Re: Lucid statement of the MV vs RM position?

From: Jon Heggland <jon.heggland_at_idi.ntnu.no>
Date: Mon, 08 May 2006 08:14:27 +0200
Message-ID: <e3mnk1$s6u$1_at_orkan.itea.ntnu.no>


Marshall Spight wrote:
> Jon Heggland wrote:

>> Perhaps I still was unclear; let me try again. Obviously you can
>> postulate an aggregate operator that defined as iterated union, like SUM
>> is iterated addition. Tutorial D does just that, and calls it (perhaps
>> confusingly) UNION. You could call it GROUP instead, but Tutorial D does
>> not. It uses the name GROUP for a unary relation operator that is
>> shorthand for a particular extension/projection; alternatively a
>> summarisation using that iterated union aggregate operator. I honestly
>> don't see why this is so difficult to grasp.

>
> You describe two things. You say they are different, but I don't
> see any differences.

Then I don't know how to convince you. Shall I show you the grammar? http://web.onetel.com/~hughdarwen/TheThirdManifesto/APPXI.pdf

> One the one hand, we have "iterated union." On the other hand,
> we have "shorthand for a particular extension/projection", which
> is not very specific, but *could* be a description of what we have
> in the first case.

Can you perform a union between two relations by first extending and then projecting one relation?

> Can you be more specific about the differences between the
> two?

I don't know how I can be more specific than I already have been. If you accept that GROUP is equivalent to a SUMMARIZE using the iterated union aggregate operator (do you?), it seems obvious to me that it cannot simultaneously be *the same as* that iterated union aggregate operator.

But I'll try another tack. There is an operator (invocation) that when applied to relation (1):

C | I
==+==

A | 1
B | 2
A | 3

produces relation (2):

C | AGG_I
==+------
A | 4
B | 2

Is that operator the aggregate operator SUM()? Certainly not; for one thing, SUM() produces a numerical value, not a relation. Rather, it is the relational operator SUMMARIZE, *using* the aggregate operator SUM as part of its invocation. Do you agree with this?

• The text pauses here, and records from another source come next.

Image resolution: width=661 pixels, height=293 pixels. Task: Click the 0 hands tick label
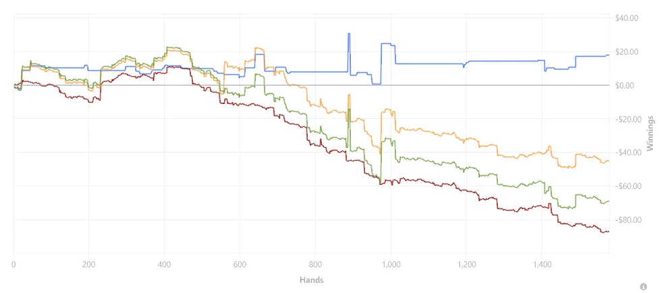click(14, 265)
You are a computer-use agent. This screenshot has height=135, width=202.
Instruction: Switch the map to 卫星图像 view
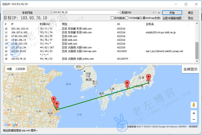tap(20, 69)
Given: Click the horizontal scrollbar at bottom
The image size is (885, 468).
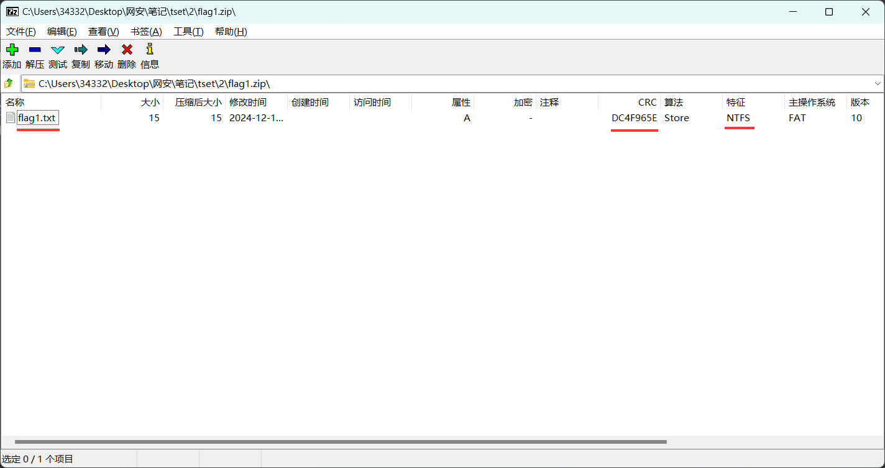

Likewise, there is an operator that from (1) produces (3):

C | AGG_I*
==+---------
A | { 1, 3 }
B | { 2 }

Likewise, that is also not an aggregate operator. Aggregate operators have identity. That means they are dyadic. The two operators above are monadic; they take one relation in, and produces another. It doesn't make sense to talk about identity with respect to them.

-- 
Jon

* In Tutorial D, AGG_I would be of type RELATION { I TypeOfI }, so the
value { 1, 3 } should rather be RELATION { TUPLE { I 3 }, TUPLE { I 1 } }.